The way we do evictions and expirations changed between these versions. If you cluster doesn’t normally evict or expire records they you don’t really have anything to worry about.
If your cluster does evictions or expirations regularly then there will be a period where some of the eviction aren’t taking place during the upgrade causing an imbalance that will resolve itself as more nodes are upgraded.
While in a mixed state, the new nodes will be able to evict or expire replicas from other new nodes and old node will be able to do the same with other old nodes. The problem is that old and new nodes cannot evict across the version divide. This causes replica objects to accumulate which could lead to increased master eviction.
Is this an Enterprise or Community cluster? On Enterprise, upgrades go much faster with the warm-start (aka Fast Restart) feature (though if you are using secondary indexes, building secondary indexes currently adds a significant amount of time to startup).
Hi @kporter, thanks for the quick response!
If you cluster doesn’t normally evict or expire records they you don’t really have anything to worry about.
We have 2 namespaces.
One that regularly expires (usually in bursts).
The other namespace has constant evictions due to the high volume of writes hitting the high water mark. However, this namespace isn’t relied on (things are writing to it, but we’re not quite ready to start reading from it yet).
that will resolve itself as more nodes are upgraded.
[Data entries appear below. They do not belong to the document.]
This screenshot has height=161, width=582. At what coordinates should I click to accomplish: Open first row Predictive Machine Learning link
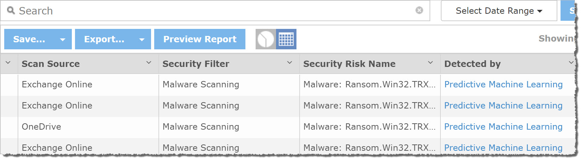[503, 85]
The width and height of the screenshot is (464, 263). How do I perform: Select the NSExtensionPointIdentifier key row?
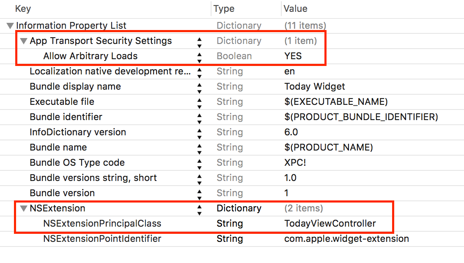[x=102, y=239]
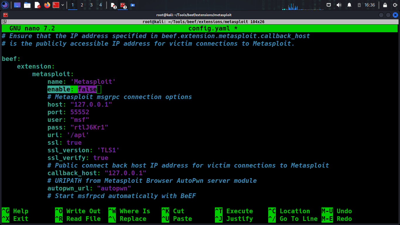This screenshot has height=225, width=400.
Task: Open the text editor launcher
Action: [x=37, y=5]
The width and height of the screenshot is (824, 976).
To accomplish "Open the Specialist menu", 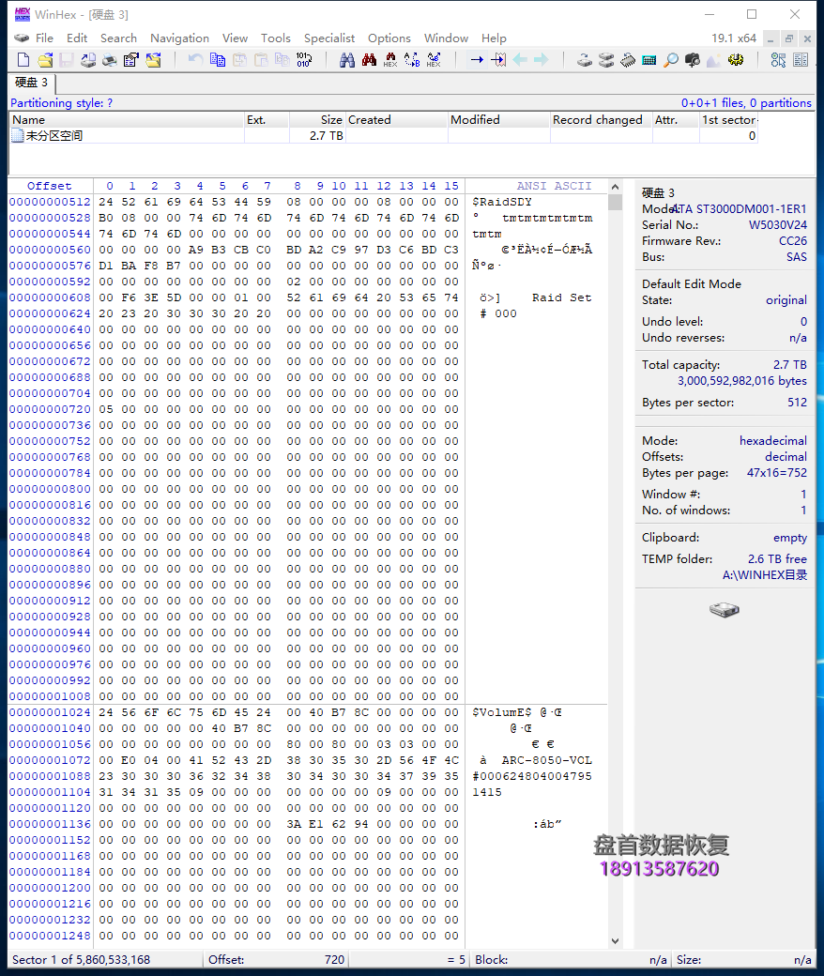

Say we have an imbalance. So once the old node is upgraded, I can expect the expired replica objects that missed the initial purge due to the version mismatch to be purged?
This causes replica objects to accumulate which could lead to increased master eviction.
Basically if I have enough head room in terms of free memory that we won’t hit the high water mark even if expired objects aren’t purged, I should be good?
Is this an Enterprise or Community cluster?
Enterprise
Yes, the new system does purge by sharing a timestamp. The old system did so by issuing delete transactions.